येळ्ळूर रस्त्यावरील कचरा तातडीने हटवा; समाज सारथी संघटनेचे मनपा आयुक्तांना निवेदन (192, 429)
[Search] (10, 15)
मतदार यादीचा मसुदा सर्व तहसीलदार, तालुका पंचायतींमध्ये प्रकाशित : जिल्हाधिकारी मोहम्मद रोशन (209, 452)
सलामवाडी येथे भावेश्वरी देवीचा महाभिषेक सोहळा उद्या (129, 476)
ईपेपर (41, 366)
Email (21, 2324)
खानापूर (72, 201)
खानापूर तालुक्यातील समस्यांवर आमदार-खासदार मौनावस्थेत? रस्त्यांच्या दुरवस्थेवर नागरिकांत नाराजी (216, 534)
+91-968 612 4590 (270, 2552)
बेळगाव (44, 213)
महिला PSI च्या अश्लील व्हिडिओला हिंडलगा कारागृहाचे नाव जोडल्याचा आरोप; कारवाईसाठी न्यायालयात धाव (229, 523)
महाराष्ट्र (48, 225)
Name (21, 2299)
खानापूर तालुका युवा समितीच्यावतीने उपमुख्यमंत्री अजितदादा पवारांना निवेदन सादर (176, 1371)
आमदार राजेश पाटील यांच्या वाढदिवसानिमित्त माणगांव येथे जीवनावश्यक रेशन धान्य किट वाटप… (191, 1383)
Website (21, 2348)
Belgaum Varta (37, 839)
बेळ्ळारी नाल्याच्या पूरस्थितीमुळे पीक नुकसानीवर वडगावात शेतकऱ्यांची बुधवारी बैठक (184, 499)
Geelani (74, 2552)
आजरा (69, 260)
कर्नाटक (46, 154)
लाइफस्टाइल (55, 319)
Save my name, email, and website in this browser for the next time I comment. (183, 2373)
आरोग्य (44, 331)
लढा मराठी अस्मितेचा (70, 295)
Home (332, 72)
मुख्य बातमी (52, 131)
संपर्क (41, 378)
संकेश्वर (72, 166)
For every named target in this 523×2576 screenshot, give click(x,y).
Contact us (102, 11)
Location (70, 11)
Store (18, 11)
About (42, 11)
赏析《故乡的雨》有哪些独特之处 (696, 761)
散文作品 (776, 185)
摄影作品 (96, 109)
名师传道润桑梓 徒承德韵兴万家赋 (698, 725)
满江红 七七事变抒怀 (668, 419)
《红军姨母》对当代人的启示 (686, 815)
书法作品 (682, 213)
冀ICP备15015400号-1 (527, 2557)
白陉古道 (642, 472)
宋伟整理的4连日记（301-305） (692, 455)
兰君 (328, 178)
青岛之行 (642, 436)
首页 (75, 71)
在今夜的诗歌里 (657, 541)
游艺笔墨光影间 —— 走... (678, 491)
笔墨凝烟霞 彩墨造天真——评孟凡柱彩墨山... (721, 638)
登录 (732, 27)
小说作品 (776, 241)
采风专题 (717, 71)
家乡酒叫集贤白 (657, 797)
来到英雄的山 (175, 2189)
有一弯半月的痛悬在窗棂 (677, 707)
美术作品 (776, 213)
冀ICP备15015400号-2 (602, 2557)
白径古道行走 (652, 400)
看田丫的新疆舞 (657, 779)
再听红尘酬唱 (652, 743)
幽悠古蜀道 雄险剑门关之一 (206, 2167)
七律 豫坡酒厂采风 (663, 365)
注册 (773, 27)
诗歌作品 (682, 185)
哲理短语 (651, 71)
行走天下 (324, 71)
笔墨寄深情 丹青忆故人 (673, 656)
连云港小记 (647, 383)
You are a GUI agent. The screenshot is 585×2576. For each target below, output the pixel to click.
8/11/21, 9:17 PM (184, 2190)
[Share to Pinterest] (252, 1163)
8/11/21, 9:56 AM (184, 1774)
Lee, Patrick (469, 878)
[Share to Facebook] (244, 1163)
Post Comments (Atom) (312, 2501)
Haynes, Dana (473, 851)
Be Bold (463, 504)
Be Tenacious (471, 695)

Problem to work on ::
If a line in the records contains the string "Share", copy it out.

Task answer ::
[Share to Pinterest] (252, 1163)
[Share to Facebook] (244, 1163)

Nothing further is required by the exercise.